We also need to be very clear about what it is that we are striking for. CUNY has recently announced that it will be significantly delaying contractually guaranteed raises. The explicit contract violation might produce a strike authorization vote, but the strike cannot be about a 2 percent raise. It needs to be about working conditions. The next contract needs language about class sizes, adjunct job security, and compensation—monetary or otherwise—for the increased workloads. Contingent faculty need much more than the small raise pegged to a productivity increase that came with the 2020 contract. As we saw with last semester’s mass firings and increased class sizes, the precarity of CUNY’s second-tier workers and the conditions that make good teaching possible—or not—are directly related: The ability to eliminate 3,000 members of the teaching faculty with no notice is the cause of ballooning class sizes. Ignoring the needs of adjuncts is a race to the bottom for students and instructors alike.
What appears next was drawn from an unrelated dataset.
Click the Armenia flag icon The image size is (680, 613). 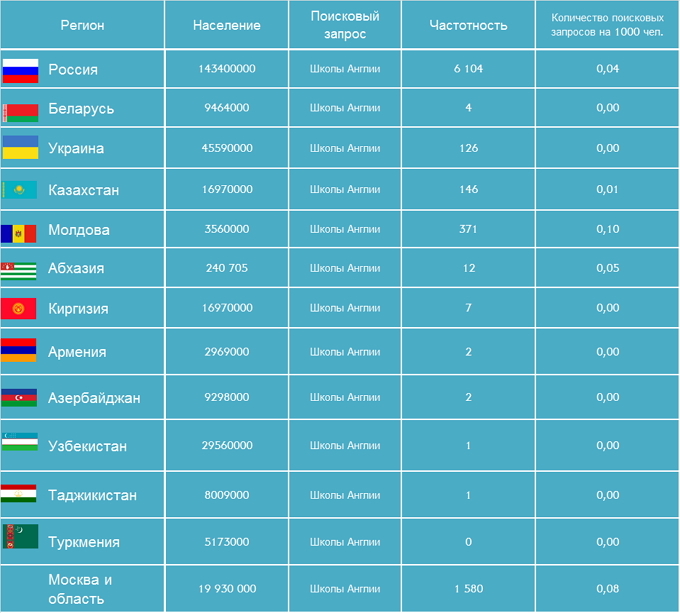tap(19, 350)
No one saw this coming; the absence of pandemic-specific language in the 2020 contract is no surprise. But the slow drift away from physical classrooms was already well underway and we should have been thinking about the particular challenges posed by remote learning—the specific differences that this technology inserts into the job of teaching. If this disaster has taught us anything, it is that technology is part of working conditions and that technological change is something we need to bargain over. As a result of the transition to remote learning, adjunct and full-time faculty alike were forced to participate in what amounted to a university-wide speedup: doing far more work for the same wages. Now that faculty have done much of the work of overhauling their courses, they are subject once again to a speedup in the form of increased class sizes. They are also paying for the universities’ physical plant in the form of electricity and internet bills, computer maintenance, and new equipment purchases. It is the union’s job to make sure that we receive raises, but also to safeguard against the many ways that wages are lost.
Demoralized and over-extended workers cost companies money through productivity losses. When the “product” is education, this demoralization translates into a degraded experience for students. For online teaching to work, classes need to be smaller than they usually are and teachers need more support, not less. Online classes cannot be allowed to become significantly cheaper versions of their physical counterparts through mushrooming class sizes and extra work smuggled in via technological changes.
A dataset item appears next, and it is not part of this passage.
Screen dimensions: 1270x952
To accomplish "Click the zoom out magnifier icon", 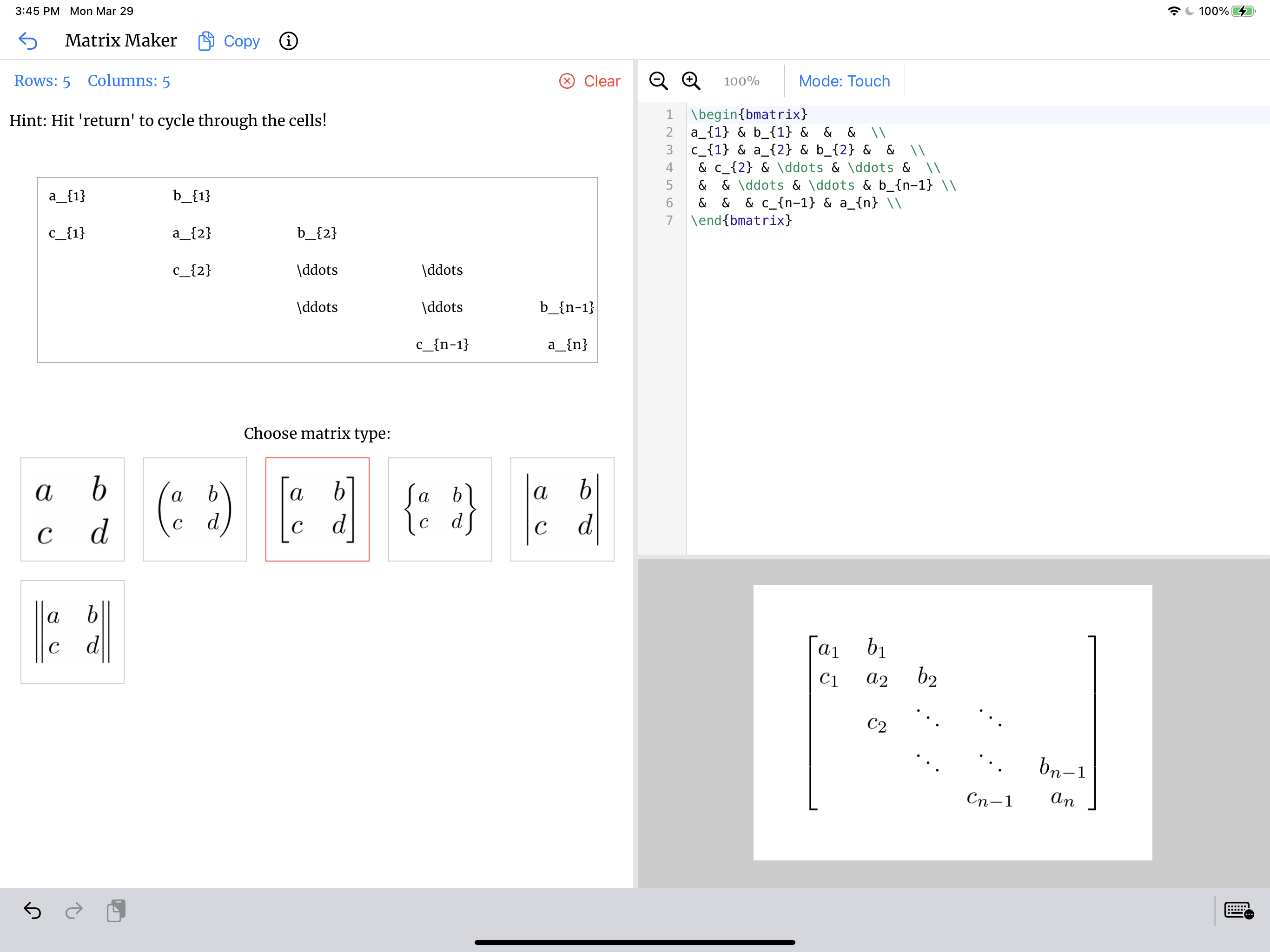I will (658, 81).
The Ivy League will return to campus when this is over, but CUNY and other public universities that serve populations who society has deemed undeserving of anything but the bare minimum are going to need to fight for their existence. Believing that the worst outcome is inevitable is cynical. But thinking that this will be solved through the polite pressure of a petition is naïve. Militant collective action is both hopeful and our only hope.